Bleaching still a worrying problem

All Woman

BLEACHING is still rife in Jamaica and many young women are bleaching for reasons they can't explain. Some believe that their prospects in life will improve with a lighter complexion, but many, when asked, don't even know why they are bleaching, or will give vague and unconvincing responses.

Some young women will claim that they're bleaching because the men only want 'brownings'; others claim they cannot compete with the other women out there. Others blame slavery, claiming that fairer slaves got better treatment; still others blame white people. But needless to say, despite many, many medical warnings, the bleachers are out in their numbers.

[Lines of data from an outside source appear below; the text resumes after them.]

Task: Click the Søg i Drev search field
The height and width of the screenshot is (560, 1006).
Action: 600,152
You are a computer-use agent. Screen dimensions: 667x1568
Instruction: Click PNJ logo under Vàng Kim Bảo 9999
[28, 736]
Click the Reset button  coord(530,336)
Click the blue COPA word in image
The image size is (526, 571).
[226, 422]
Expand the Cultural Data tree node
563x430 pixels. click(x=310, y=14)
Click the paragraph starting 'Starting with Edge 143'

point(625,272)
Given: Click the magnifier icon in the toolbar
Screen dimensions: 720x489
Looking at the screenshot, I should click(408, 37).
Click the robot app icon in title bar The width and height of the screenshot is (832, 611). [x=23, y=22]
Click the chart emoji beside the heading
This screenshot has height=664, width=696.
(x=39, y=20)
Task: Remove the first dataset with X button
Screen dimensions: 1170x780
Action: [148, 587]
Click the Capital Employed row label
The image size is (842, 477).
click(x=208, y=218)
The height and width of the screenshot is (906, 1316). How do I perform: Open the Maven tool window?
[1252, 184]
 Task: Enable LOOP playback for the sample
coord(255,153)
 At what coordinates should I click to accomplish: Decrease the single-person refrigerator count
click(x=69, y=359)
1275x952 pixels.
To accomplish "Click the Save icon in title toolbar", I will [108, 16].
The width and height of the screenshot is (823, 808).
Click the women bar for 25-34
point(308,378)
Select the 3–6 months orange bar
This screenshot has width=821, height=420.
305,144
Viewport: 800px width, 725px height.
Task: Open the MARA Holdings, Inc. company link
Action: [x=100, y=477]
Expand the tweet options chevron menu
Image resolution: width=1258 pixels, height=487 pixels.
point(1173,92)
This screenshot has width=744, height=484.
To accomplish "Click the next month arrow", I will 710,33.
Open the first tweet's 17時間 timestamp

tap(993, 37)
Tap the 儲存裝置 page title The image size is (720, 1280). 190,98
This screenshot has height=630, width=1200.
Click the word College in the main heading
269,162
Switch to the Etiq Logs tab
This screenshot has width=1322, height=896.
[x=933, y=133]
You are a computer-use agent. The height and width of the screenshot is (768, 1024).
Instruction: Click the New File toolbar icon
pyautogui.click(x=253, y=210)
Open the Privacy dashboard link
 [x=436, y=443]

Bleaching is defined as the application of chemicals and steroid creams to the skin to obtain a fairer or whiter colour. In medicine we treat many diseases with steroid creams. One of the side effects of these is hypopigmentation — that is for the skin to turn white. People are deliberately using these creams to bleach. These include Betnovate, Dermovate, Neoprosone, Omnic gel, Pro Betasone, Prosone gel, Lemon gel, Top gel, Plustop gel, Fair and White and Whitening gel.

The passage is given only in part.